* start Records shown *

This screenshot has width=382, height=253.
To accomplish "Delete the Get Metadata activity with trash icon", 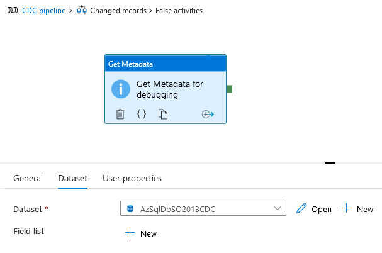I will point(120,114).
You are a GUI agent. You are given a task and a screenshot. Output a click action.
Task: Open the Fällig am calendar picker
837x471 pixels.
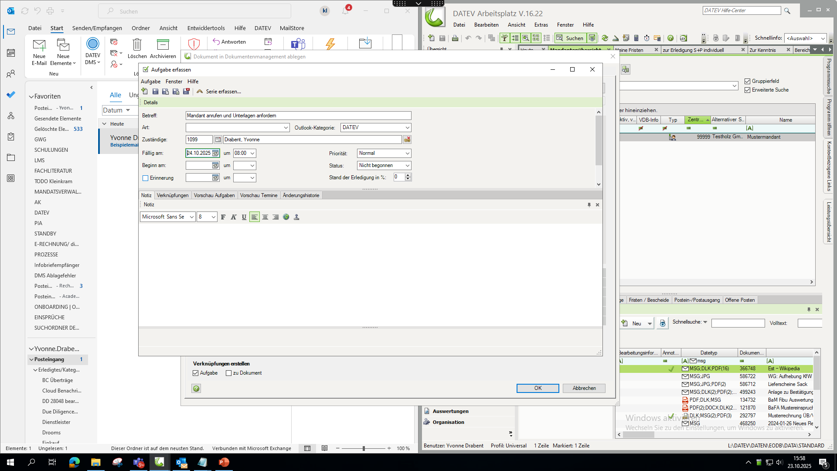215,154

* end Records shown *

▶ Task objective: Write out the records again, starting with the line containing "You are a GUI" and going on through the end of the records. Shift every coordinate in the answers by -98, and leave the pictures out.

▶ Written answer:
You are a GUI agent. You are given a task and a screenshot. Output a click action.
Task: Open the Fällig am calendar picker
837x471 pixels.
117,56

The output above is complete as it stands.